韓国の最大の権力者は大統領である。日本の総理大臣とは比べ物にならないほどの権力を有する。国家の重要な人事権までも握る。状況によっては、自分の都合だけで法律から検察権力からも回避するだけの力を持っている。

韓国は過去、政権交代したときの前大統領はいずれも逮捕されている事実があることを本コラムでも書いた。盧武鉉(ノ・ムヒョン)前大統領は、韓国最高検から賄賂疑惑を掛けられ、当人は事実関係を否定したが、逃げ切れないとの腹をくくったのだろう。自ら身を投じ人生に幕を閉じた。事件は被疑者死亡により捜査は強制終了する見通しだが、絶大な権力を持つ大統領の元には賄賂と評した誘惑が次々とやってくるものである。よほどの自意識が強くない限り、賄賂の欲望に負けてしまうということなのだろう。

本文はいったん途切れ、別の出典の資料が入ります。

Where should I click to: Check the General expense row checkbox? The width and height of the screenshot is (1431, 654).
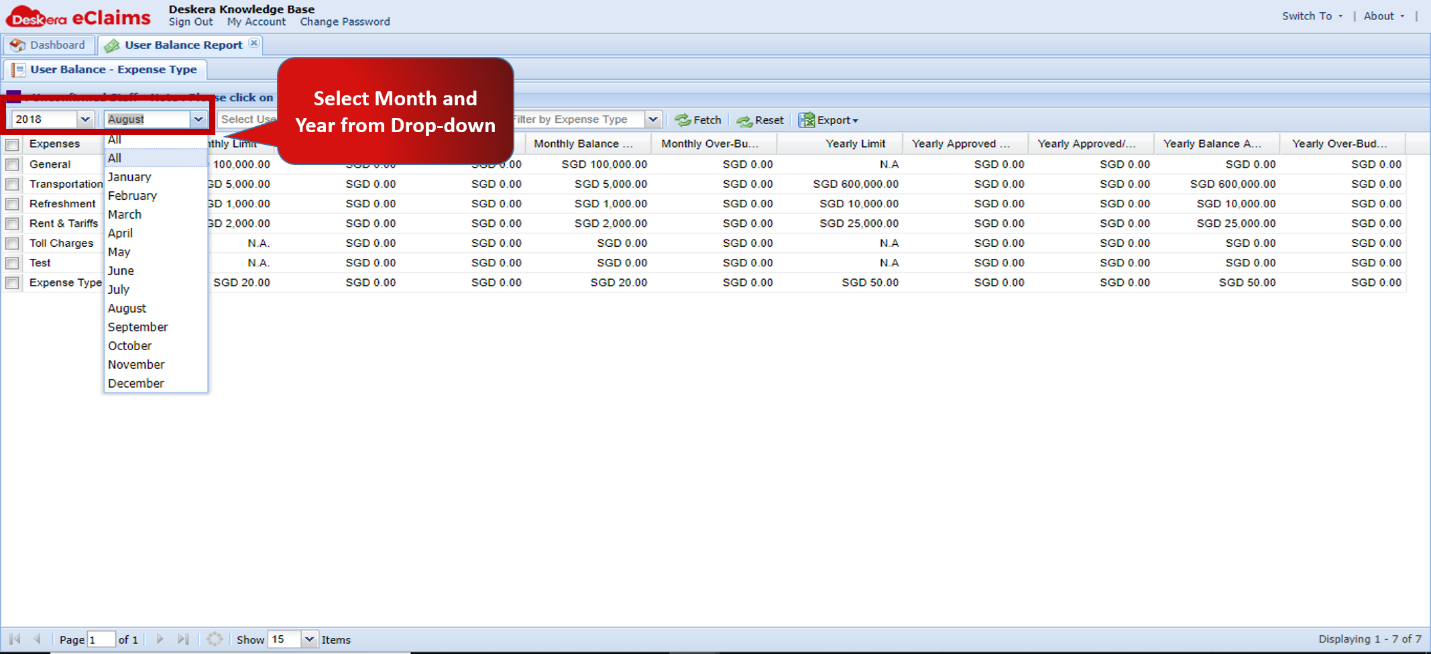pos(12,164)
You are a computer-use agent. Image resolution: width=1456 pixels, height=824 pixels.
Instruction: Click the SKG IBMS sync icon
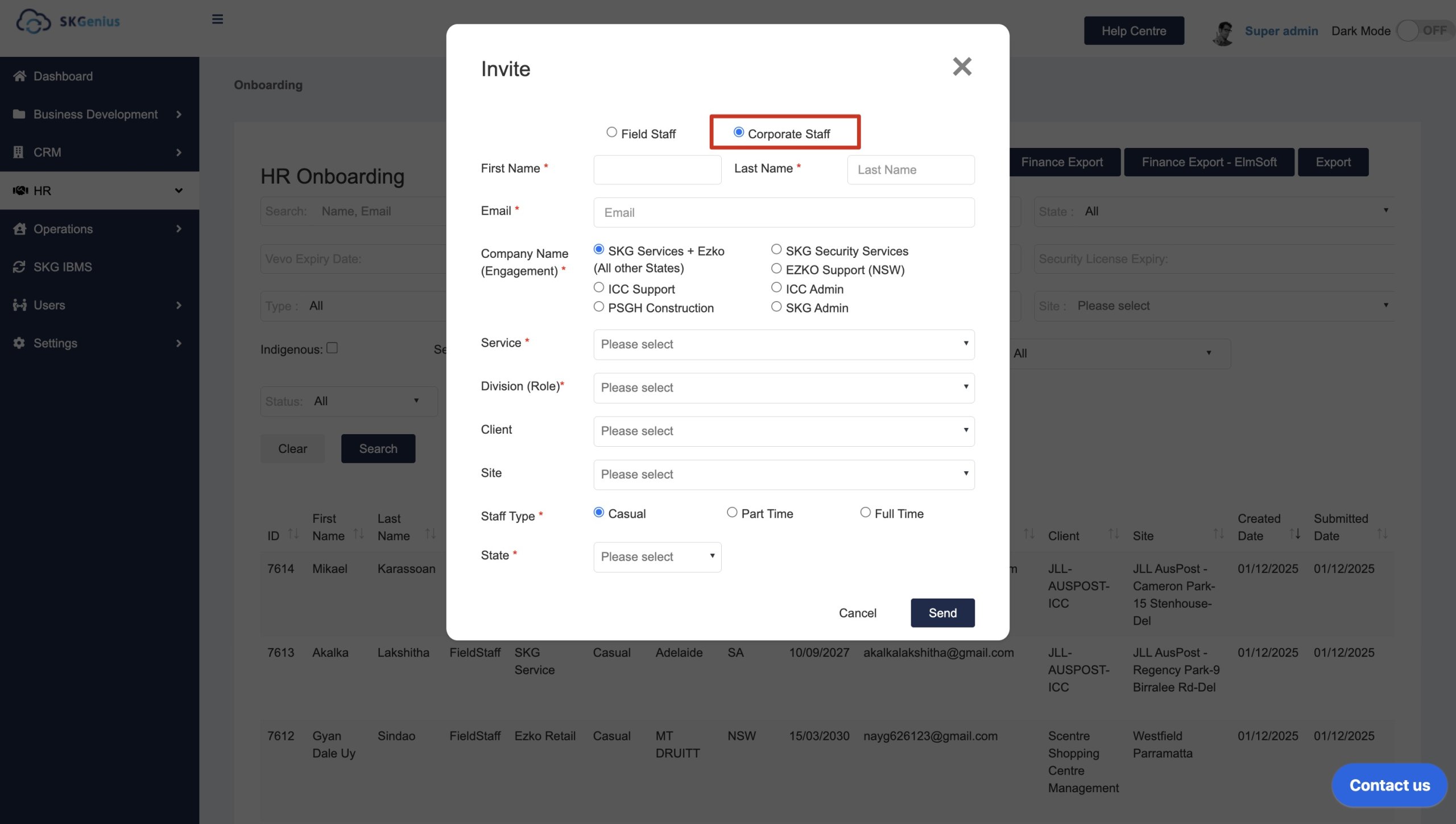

さて、視点を変え、もう少し身近な企業の例で考えてみる。企業における最高権力者は代表取締役だ。加えて代表がワンマン経営者の場合、経営者に社内の決済権の大半を有することになる。そのうち最も決済権で重要な意味を持つのが人事権だ。

サラリーマンにとって人事権は最も気にする重要要素である。わが身の給与と職務の決定が人事権を有する者の手中に入っているともなれば、その者を前に反論することもなく、権力者からのすべての指示事項を遵守し、誰しもが気に入られようと最善の努力を行う。

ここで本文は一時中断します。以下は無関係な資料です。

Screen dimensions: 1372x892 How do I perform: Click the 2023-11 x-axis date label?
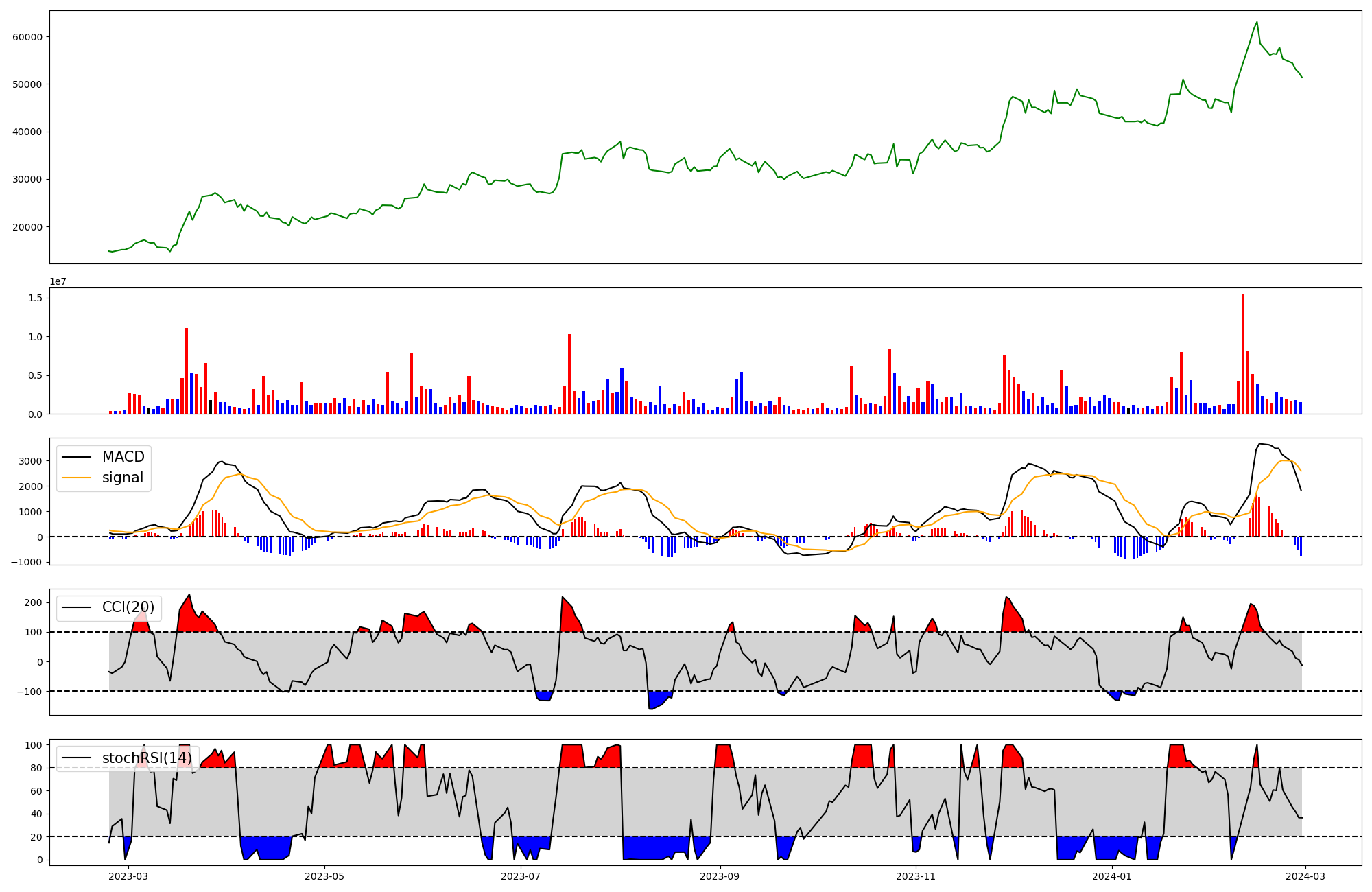(x=916, y=876)
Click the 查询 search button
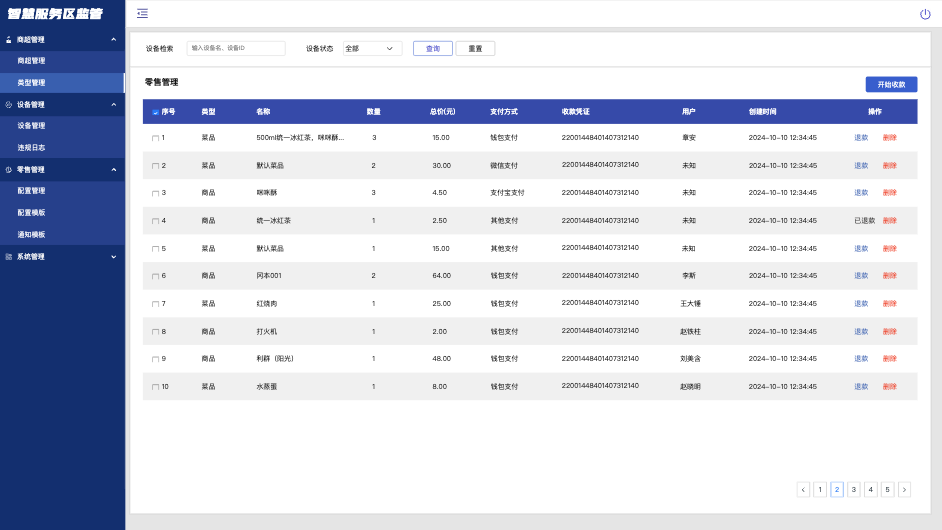Screen dimensions: 942x530 click(433, 49)
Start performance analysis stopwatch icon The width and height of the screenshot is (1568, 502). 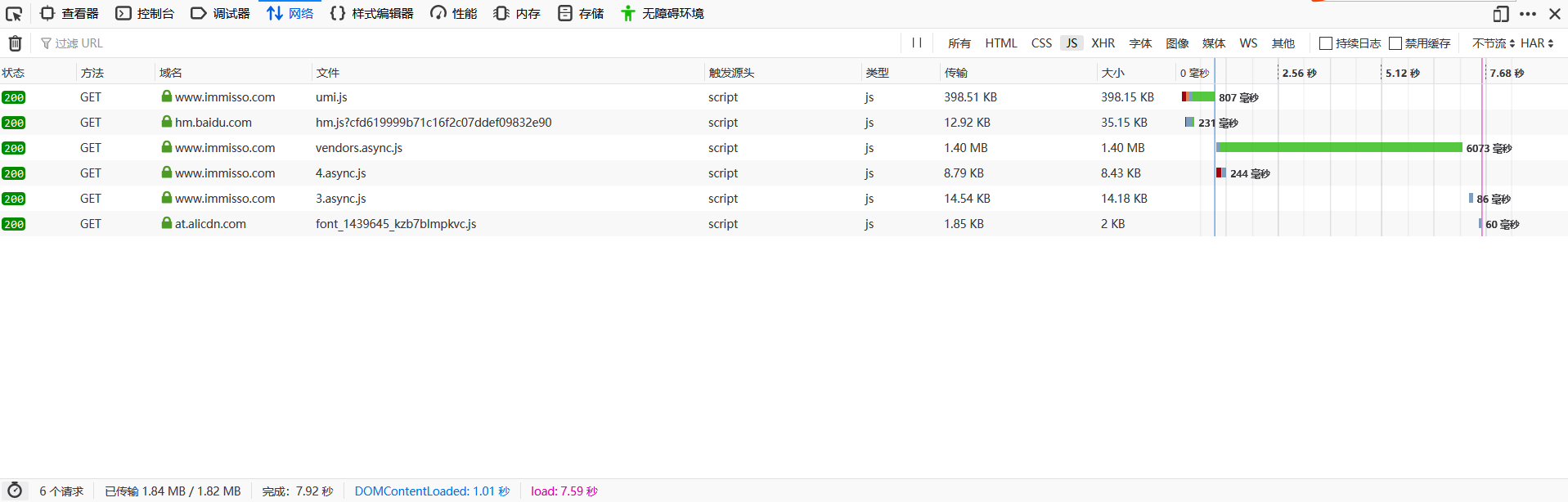pyautogui.click(x=15, y=491)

また人事権を持った経営者には、周辺にゴマすり社員が増殖する。特に中間管理職ほどその傾向が強くなる。他の者を蹴落としてでも自ら評価をされようと、権力者の前で自分を良くみせようとする。ゴマすり社員は権力者に対し、お中元、お歳暮などの基本も欠かさない。経営者に好まれるように、自らを徹底的に売り込むようになる。

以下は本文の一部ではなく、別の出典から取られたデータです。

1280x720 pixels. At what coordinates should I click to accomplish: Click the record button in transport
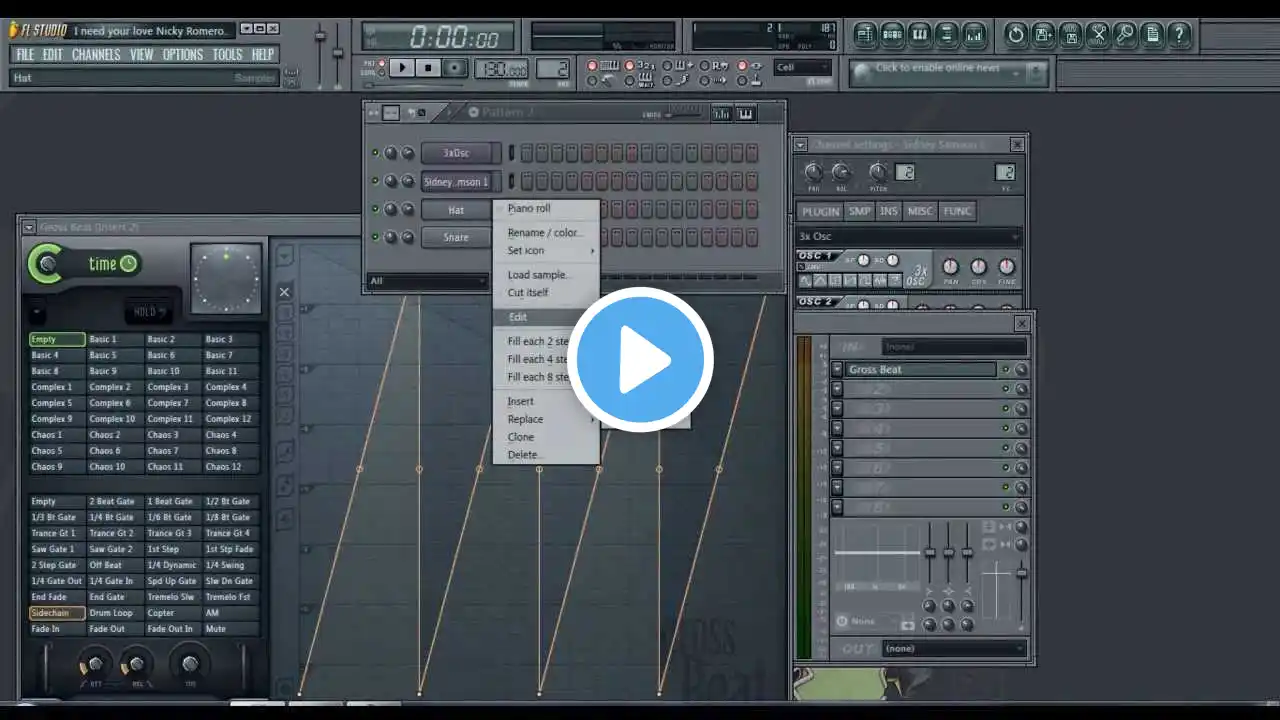click(x=455, y=68)
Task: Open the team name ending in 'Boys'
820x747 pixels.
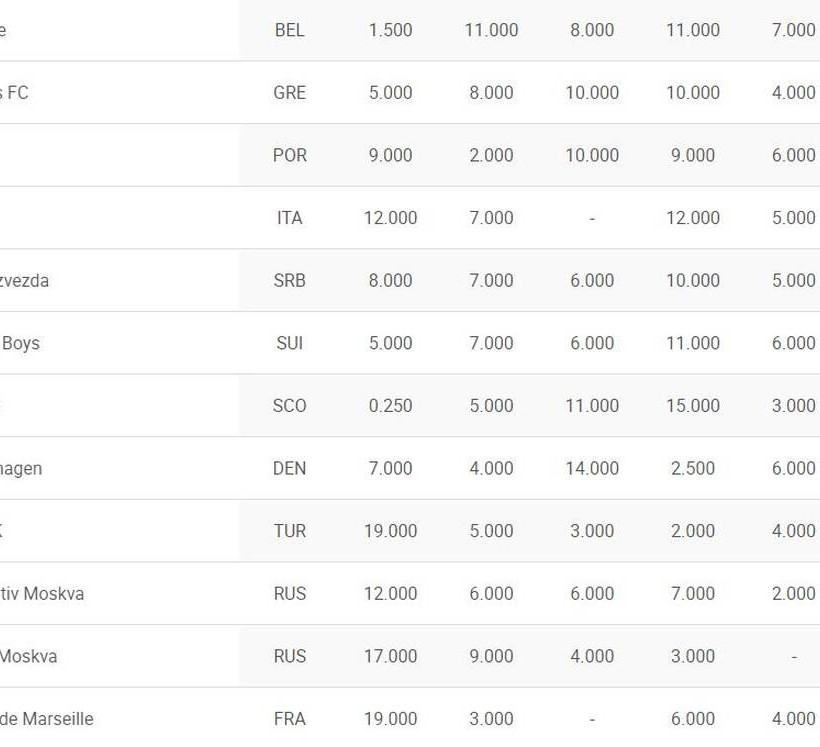Action: point(20,343)
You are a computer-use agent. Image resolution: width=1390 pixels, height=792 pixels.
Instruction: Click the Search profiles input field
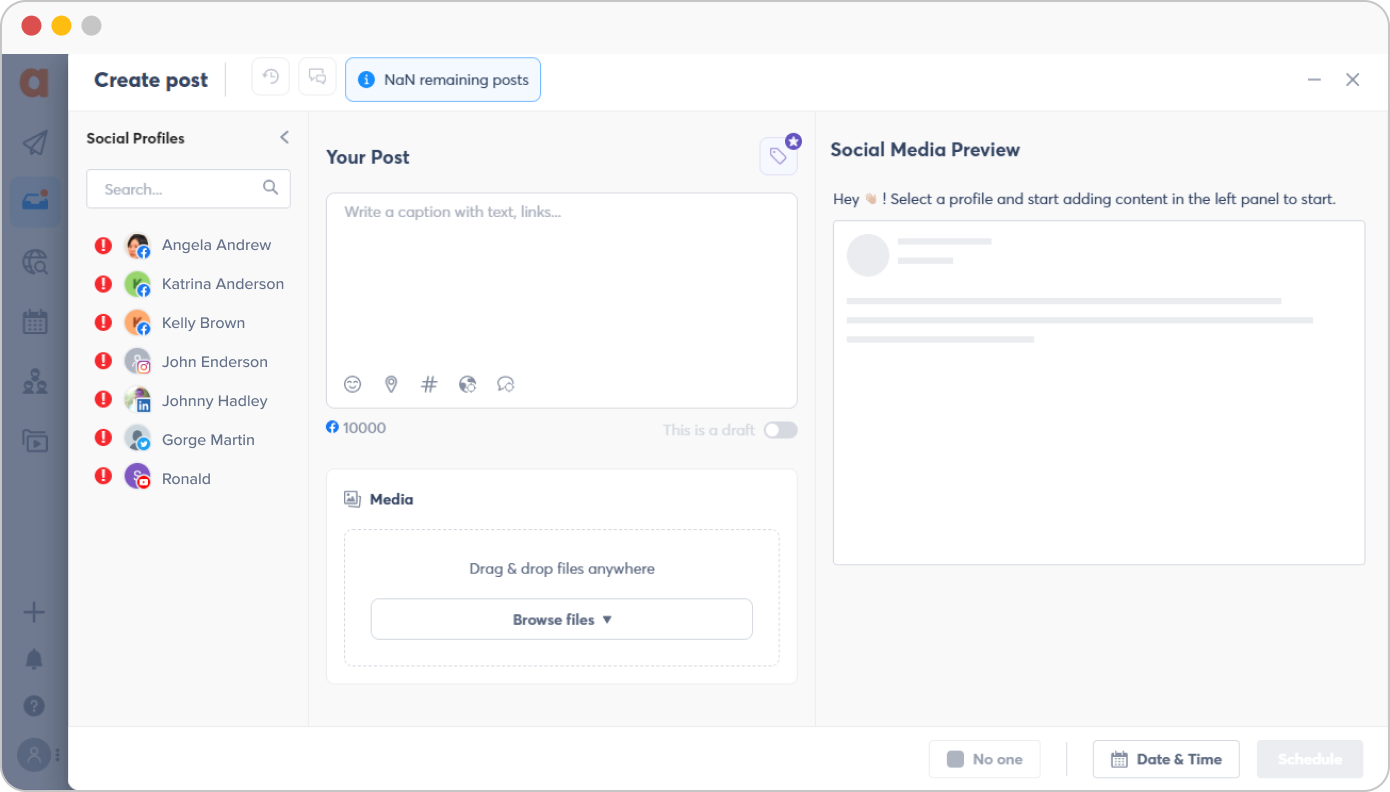180,189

大統領の周辺の賄賂話が参りこんでくるのと同じく、経営者も一人の人間であるから、こうしたゴマすり社員に対しては、気分が悪くなるはずもなく当然のように心地よく感じる。すると、本来の職務能力が乏しい人材であるのに勘違いを起こし、不適切な人事配置を行い、出世待遇させてしまうことにも繋がる。そうすると、現場で働く社員の不平不満が爆発する。モチベーションは減退し、生産性の低下も招く。

経営は、ヒト、モノ、カネの3要素のバランスがすべて整って初めて効果を発揮する。人事権は経営の中でも最も難しいヒトの活動モチベーションを左右する最重要事項である。誤った方向に行かないためにも、権力集中体制を見直し、特に人事権こそ合議によって適正に議論し決定を下すべきである。